__Your task__: Return only the lines of the data below from the line with "Image resolution: width=774" up to and including the line with "Task: Open the Card slot label", exactly as written, with the pictures omitted.

--- Records shown ---

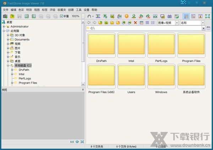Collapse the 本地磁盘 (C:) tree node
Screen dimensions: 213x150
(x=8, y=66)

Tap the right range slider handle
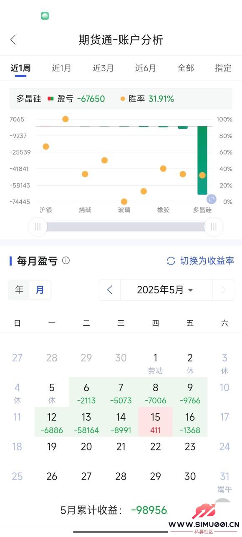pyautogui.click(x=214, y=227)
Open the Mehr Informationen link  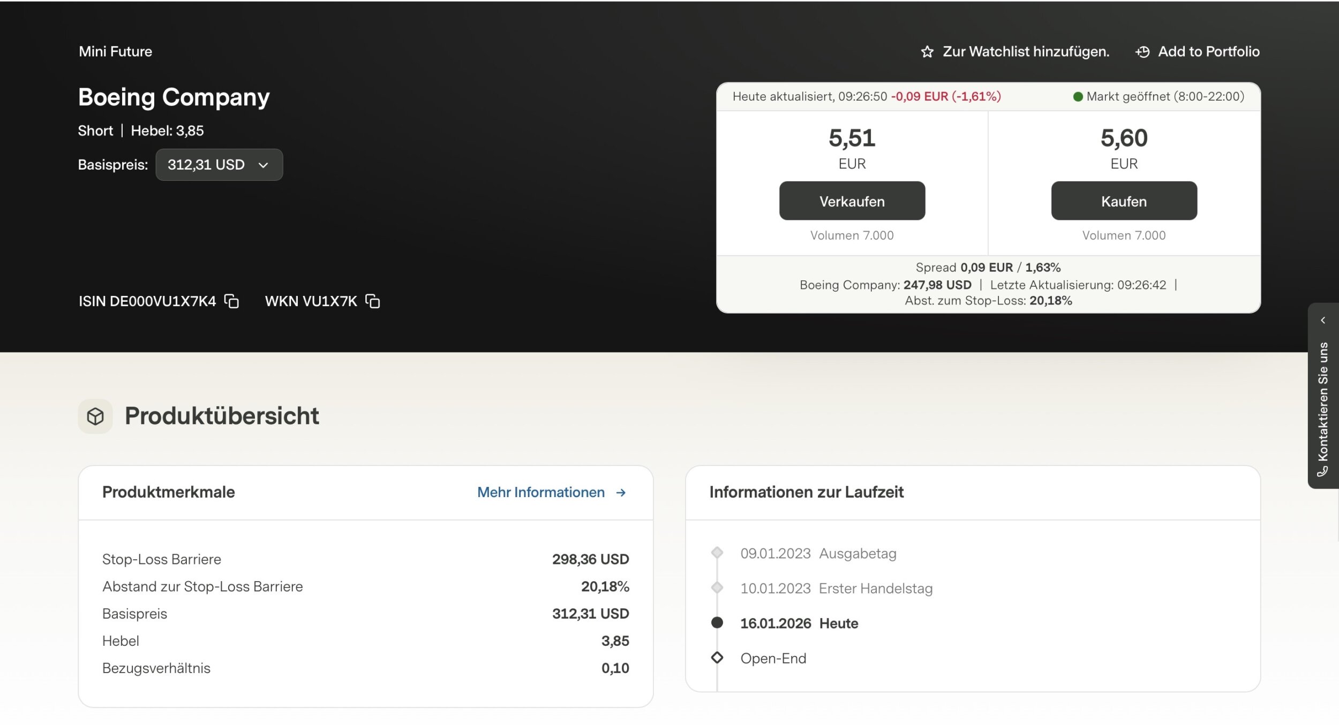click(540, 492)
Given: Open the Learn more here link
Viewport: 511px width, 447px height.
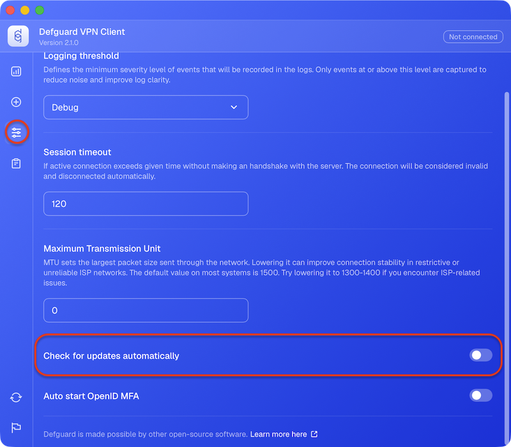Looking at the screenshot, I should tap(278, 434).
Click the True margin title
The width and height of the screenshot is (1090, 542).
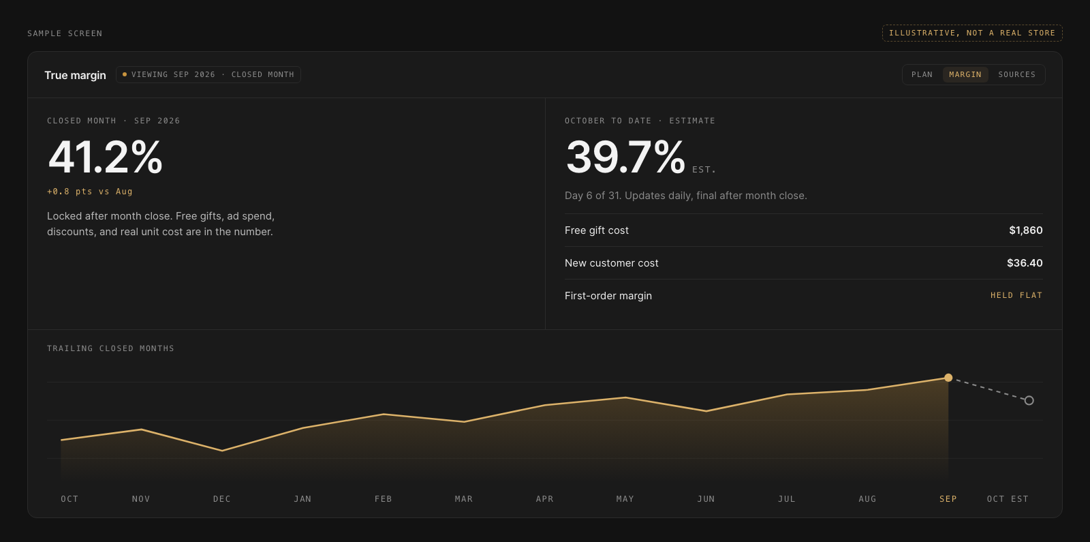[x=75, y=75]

---
--- Records shown ---

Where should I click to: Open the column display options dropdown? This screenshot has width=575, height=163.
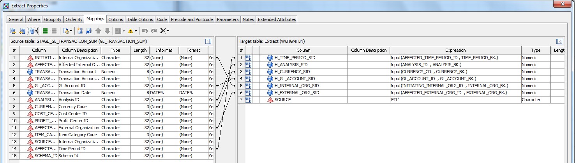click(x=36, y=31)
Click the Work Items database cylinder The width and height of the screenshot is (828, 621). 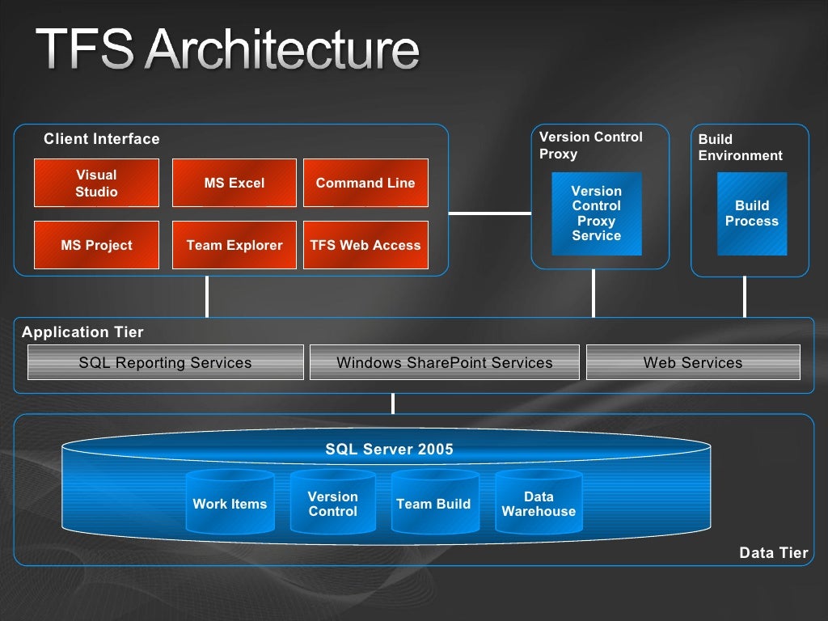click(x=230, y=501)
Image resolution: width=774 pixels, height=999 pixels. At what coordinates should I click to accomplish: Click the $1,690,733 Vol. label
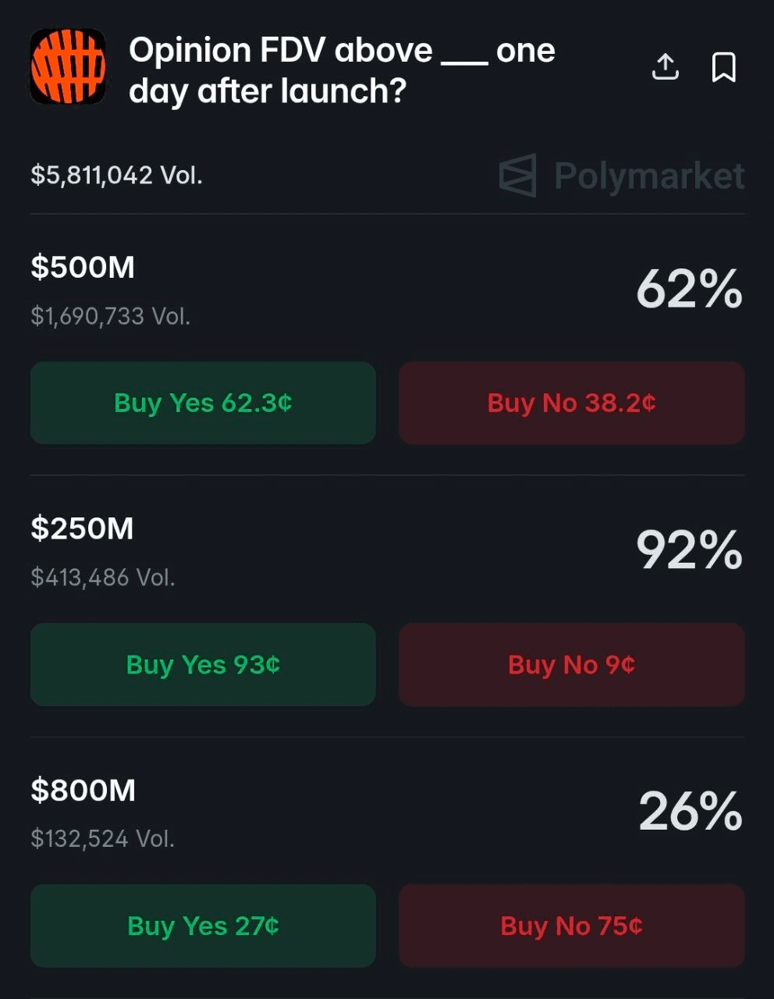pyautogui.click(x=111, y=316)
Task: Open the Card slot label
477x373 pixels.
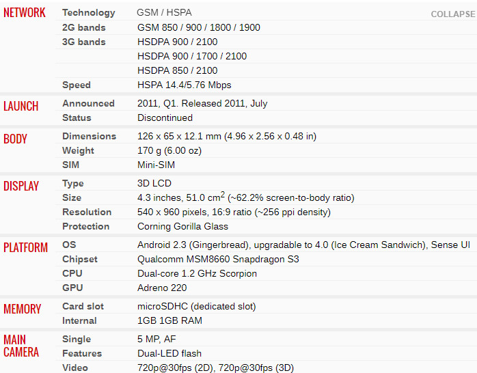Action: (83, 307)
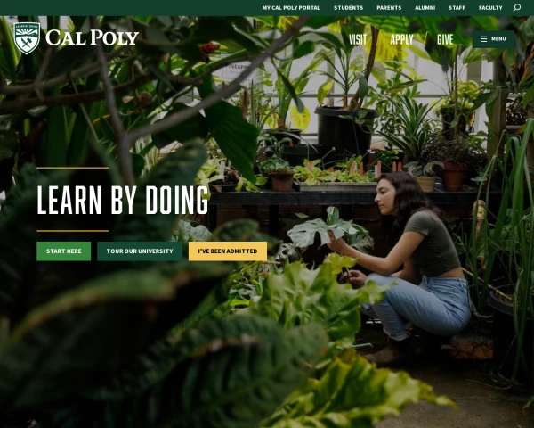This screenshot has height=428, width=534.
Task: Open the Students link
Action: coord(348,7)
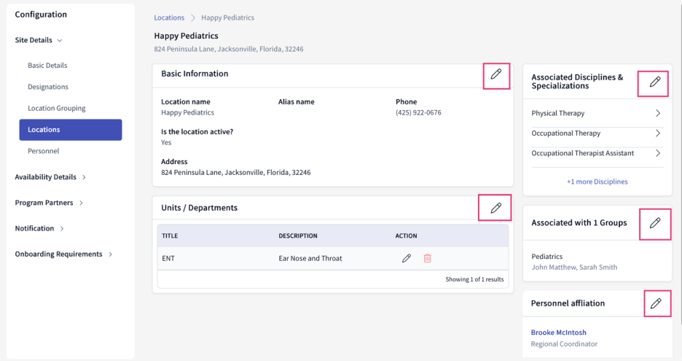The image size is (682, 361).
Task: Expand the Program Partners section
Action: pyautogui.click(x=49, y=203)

---

__Result of this exercise__:
Image resolution: width=774 pixels, height=999 pixels. At what coordinates should I click to accomplish: Click the $1,690,733 Vol. label
pyautogui.click(x=111, y=316)
Task: Open the Card slot label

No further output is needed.